Auch wenn der große Millenium-Crash ausgeblieben ist, der die Auszahlung der Sozialhilfe verhindert hätte: Für Sozialhilfe-EmpfängerInnen bringt das neue Jahr nichts Gutes. Wie für den ganzen Etat des Sozialressorts lautet die Vorgabe auch bei den Sozialhilfe-Ausgaben striktes Nullwachstum – unabhängig von der Zahl der Leis-tungsempfänger. Das heißt, wenn die Zahl der Anträge auf Sozialhilfe steigt, müssen die pro Kopf bewilligten Leistungen sinken, um im Kostenrahmen zu bleiben. Nur wenn das Antragsaufkommen nachweislich aufgrund von äußeren Faktoren wie geänderten Bundesgesetzen steigt, kann das Sozialressort mit dem Finanzsenator nachverhandeln.

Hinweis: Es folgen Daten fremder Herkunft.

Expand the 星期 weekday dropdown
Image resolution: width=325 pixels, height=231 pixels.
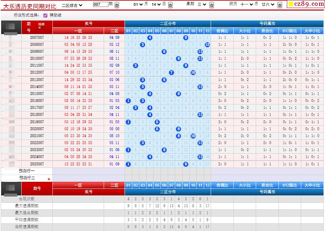click(x=202, y=4)
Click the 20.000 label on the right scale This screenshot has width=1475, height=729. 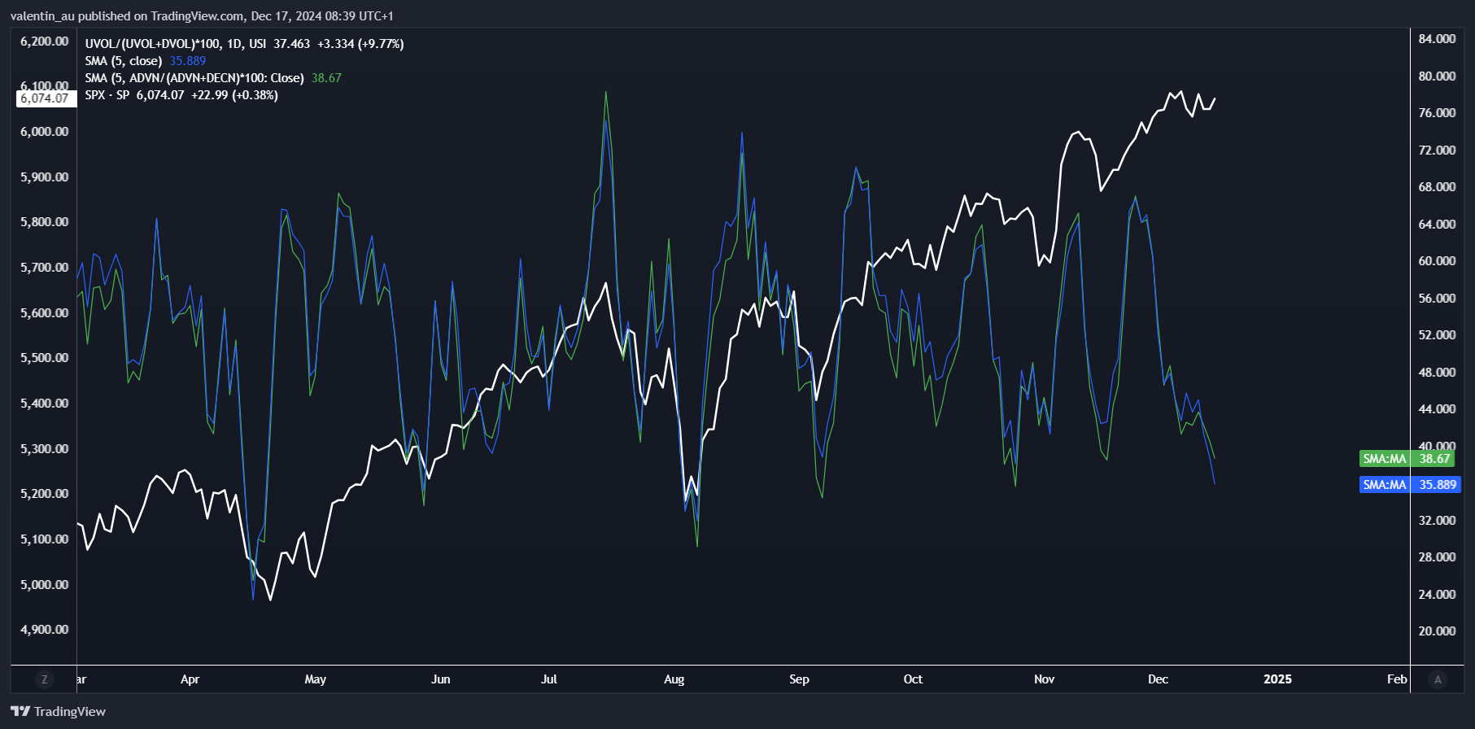click(1437, 631)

Das Sozialressort versucht daher, die Zahl der Sozialhilfe-EmpfängerInnen durch die sogenannte „strategische Sachbearbeitung“ zu senken: In Modellprojekten einzelner Sozialämter sollen eigens abgestellte BeraterInnen mit den Antragstellern intensiv nach Auswegen aus der Sozialhilfe suchen. Dazu wurde ergänzend das Programm „Hilfe zur Arbeit“ ausgebaut, das Beschäftigung und Qualifizierung auf dem zweiten Arbeitsmarkt bietet (die taz berichtete). Ziel ist es, möglichst allen neuen AntragstellerInnen eine Beschäftigung anzubieten. Lehnen sie die Angebote ab, droht der Verlust des Leistungsanspruchs.

Angesichts dieser Konzentration auf den Ausstieg befürchten Vertreter des Bremer Arbeitskreises Sozialhilfe Nachteile für jene, die keine Alternative zur Sozialhilfe haben, weil sie nicht arbeiten können: Kinder, Alte, Kranke und alleinerziehende Mütter. Sie machen fast 90 Prozent der Leistungsempfänger aus.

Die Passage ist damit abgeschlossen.